Epoch Batch Size Time Accuracy Test Accuracy
20 64 40s 69% 68%
100 64 109s 75% 72%
20 5 2200s 80% 75%
20(Augumented) 64 40s 70% 71%

As we can see, the large batch size, the more accurate it is. It is also the same to epoch. However, because of the staple point, the increment of epoch does not always make the accuracy increase.

Also, I have tried some other architecture, like two layers of Conv, which gives a similar result compared with vgg one, which is likely to be related to a relatively small set of features. 

In addition, the great drop for the for the third test is mainly due to the small set of batch which makes it harder to generalize.

Week 05 Open the Black Box:Convolution & Convolutional Neural Networks—Ziying Wang

This week, I get to train cifar-10-CNN model for the first time. I trained it for 3 times, each time I modify a few parameters. The data I collected include acc, loss, val_acc, and val_loss for the training set, loss, acc, test loss and test accuracy for test set, time and batch for each training. I generated graphs with Tensorboard to demonstrate a clearer developing trend for my data.

The machine specs of my laptop are as follows:

In my first time training, I adjust the number of epoch to be 5, hoping to receive the data and the result quicker, with the batch number of 2048, my laptop took 6m16s to finish training and testing. The acc value of the training set continually increases and the loss value continually decreases. The val_acc and val_loss are similar to the acc and the loss value. With the former continually increases and the latter continually decreases. In the testing set, it is using the model as it is last trained, with the loss and the acc values the same as the last pair of val_loss and val_acc values. Test loss and test accuracy are as follows, 0.3625 isn’t a high accuracy for my model.

For the second time, I changed the number of the epoch from 5 to 10. The batch number remains 2048. Accordingly, the total time for training and testing increases to 14m48s. This time, the acc and the loss value for my training set follow the previous pattern when the number of epoch is 5, however, there are two glitches in the changing val_acc and one in val_loss, for the former value, it should be in the pattern of continuously growing, however, the data decreases when the 8th and the 10th epoch is finished; for the val_loss values, it should be decreasing continuously, however, the value bounced back a little when the 8th epoch is finished.
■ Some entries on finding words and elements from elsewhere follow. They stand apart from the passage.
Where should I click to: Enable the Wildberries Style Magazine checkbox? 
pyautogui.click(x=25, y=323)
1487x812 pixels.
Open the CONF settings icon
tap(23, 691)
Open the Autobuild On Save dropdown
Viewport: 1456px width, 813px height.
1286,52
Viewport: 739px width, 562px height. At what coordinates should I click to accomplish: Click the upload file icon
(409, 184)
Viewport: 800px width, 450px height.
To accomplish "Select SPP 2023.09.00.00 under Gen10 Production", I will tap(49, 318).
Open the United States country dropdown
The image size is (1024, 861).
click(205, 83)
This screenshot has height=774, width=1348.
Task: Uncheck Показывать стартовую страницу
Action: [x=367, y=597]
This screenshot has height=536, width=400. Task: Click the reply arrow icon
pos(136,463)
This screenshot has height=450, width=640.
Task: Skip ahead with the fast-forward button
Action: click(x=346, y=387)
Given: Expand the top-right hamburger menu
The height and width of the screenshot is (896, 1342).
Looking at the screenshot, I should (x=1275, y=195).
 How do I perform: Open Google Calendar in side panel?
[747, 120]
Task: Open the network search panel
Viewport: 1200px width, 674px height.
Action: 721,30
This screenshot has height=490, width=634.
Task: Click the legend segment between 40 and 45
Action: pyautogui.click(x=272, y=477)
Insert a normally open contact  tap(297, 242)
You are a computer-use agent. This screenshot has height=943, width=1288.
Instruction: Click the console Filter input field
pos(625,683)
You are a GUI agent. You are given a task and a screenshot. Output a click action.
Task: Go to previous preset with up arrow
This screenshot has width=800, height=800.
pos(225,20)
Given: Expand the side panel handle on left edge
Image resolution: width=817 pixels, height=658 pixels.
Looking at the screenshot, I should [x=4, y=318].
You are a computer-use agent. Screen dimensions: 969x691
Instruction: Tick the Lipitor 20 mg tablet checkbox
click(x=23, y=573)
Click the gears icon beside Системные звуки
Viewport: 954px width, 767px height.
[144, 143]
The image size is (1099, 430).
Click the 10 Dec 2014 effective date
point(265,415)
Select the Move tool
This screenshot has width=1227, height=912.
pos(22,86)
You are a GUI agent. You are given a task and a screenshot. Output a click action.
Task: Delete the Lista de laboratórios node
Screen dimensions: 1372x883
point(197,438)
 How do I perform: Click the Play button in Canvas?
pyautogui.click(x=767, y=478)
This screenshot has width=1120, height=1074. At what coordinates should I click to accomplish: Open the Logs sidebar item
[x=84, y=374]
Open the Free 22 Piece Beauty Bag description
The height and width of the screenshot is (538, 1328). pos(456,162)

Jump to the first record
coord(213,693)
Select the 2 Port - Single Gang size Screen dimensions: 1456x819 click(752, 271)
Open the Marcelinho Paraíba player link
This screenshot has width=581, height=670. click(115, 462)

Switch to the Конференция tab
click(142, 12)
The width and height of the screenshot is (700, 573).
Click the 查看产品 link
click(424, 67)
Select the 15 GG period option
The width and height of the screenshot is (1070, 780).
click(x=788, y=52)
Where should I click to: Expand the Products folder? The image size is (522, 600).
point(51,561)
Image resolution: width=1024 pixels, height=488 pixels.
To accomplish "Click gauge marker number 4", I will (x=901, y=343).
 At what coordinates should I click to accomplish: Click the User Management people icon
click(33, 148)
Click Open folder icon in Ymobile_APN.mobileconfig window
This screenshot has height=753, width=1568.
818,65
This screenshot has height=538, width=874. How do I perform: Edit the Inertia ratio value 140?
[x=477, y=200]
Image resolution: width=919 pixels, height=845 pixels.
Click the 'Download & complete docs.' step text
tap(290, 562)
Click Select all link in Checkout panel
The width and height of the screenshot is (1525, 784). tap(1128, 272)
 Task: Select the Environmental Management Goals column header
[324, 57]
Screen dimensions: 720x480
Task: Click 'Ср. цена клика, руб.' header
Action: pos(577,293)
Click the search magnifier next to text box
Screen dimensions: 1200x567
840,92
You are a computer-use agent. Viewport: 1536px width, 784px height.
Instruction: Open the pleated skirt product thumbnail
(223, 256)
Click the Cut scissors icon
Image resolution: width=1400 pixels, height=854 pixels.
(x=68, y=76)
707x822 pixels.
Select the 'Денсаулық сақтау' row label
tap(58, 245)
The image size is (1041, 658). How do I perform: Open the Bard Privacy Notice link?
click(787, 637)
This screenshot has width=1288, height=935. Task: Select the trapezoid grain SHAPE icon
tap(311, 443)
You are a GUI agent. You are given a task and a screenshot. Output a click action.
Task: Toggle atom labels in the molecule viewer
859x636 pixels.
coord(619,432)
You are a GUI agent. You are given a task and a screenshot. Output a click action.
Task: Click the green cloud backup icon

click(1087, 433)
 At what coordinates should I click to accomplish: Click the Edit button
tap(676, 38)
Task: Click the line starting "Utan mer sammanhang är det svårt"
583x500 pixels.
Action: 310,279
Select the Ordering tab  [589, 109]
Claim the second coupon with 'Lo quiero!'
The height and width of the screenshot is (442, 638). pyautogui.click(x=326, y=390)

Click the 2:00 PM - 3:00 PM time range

With the model after the last training, I received a lower test loss and a higher test accuracy which is 0.4114, indicating that the performance didn’t improve too much.

For my third time training, I kept the number of the epoch at 10 and decreases the batch value from 2048 to 32. This time the total time for my training and testing lasted for 17m12s. There’s one glitch for val_acc and val_loss: when the 8th epoch is finished, the values of val_acc and val_loss didn’t follow the previous pattern. Nevertheless, after applying the final version of the trained model to the testing set, I received the best pair of test loss and test accuracy figures of my three pieces of training: the test accuracy increases a lot compared to the second result.

Concluded through Tensorboard:

The following is the graph generated on Tensorboard, the shortest thread indicates the first training, the blue one is the second and the red one is the third. It can be concluded that when the number of epoch changes, the values remain similar (see the shortest thread and the blue thread). Whereas when I make changes on batch numbers, the data vary vastly and the results I receive distinguish in a large amount (see the blue and the pink threads). It may result from the fact that the change I made between the first and the second training on the number of epochs doesn’t vary much (from 5 to 10).

My explanations:

The results can’t be concluded as the higher the number of epochs is, the more accurate this model can be, or, the smaller a batch is, the more accurate the model is. But theoretically, one epoch can be interpreted as one thorough go-over of all training resources, the model refines itself a bit when every epoch is finished, and the model should be at its best state when val_acc stops changing. With the changing in the numbers of a batch, the smaller the batch is, the more iterations it needs to go through, and the training the model has to go through.